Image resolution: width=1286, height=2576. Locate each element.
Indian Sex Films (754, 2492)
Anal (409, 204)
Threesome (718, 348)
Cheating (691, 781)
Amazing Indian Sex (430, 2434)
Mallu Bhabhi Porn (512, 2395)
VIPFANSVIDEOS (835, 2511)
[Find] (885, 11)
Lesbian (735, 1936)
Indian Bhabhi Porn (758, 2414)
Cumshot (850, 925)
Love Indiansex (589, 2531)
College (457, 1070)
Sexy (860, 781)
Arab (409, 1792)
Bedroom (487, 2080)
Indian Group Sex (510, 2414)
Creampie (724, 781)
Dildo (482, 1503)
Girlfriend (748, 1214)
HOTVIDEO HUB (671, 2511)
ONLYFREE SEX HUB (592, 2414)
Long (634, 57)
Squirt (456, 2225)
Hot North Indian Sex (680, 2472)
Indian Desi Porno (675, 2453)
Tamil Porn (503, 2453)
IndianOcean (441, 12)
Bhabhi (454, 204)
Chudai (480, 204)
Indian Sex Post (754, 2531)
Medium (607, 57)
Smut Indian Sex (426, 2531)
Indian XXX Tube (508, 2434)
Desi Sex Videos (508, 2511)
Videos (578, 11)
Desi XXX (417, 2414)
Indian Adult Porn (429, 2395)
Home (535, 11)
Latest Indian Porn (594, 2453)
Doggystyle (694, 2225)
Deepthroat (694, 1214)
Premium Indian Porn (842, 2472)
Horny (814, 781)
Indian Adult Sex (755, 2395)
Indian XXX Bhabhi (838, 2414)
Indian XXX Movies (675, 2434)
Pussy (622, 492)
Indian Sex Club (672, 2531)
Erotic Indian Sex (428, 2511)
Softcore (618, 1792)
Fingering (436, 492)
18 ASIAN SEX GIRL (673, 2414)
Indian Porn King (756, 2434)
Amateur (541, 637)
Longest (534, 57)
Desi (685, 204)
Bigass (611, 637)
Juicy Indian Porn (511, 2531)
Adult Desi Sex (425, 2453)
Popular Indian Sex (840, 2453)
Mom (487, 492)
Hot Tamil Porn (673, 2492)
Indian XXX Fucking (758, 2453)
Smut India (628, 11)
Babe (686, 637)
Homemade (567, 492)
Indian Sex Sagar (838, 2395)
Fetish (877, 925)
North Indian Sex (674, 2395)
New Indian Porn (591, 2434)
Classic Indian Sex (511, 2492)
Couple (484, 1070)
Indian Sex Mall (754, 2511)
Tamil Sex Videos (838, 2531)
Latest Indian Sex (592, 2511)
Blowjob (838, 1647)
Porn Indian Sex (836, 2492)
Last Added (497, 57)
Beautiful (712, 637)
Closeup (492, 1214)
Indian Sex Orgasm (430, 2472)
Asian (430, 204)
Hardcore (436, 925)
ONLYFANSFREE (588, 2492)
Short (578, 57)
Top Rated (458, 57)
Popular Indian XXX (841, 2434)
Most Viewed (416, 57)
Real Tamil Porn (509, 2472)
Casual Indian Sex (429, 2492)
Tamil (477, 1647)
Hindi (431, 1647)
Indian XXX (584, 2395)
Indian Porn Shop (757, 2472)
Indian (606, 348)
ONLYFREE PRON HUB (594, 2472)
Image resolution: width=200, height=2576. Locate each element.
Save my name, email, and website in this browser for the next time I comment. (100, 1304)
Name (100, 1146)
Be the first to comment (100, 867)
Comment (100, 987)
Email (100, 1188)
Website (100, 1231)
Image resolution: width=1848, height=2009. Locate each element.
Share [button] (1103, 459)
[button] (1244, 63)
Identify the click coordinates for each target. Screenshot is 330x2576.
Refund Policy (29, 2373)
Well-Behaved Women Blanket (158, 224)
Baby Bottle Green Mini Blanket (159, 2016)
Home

..............................

> _Description of the task_: Go through the listing above and list every line that has the word "North".

> _Answer to this task_:
Hot North Indian Sex (680, 2472)
North Indian Sex (674, 2395)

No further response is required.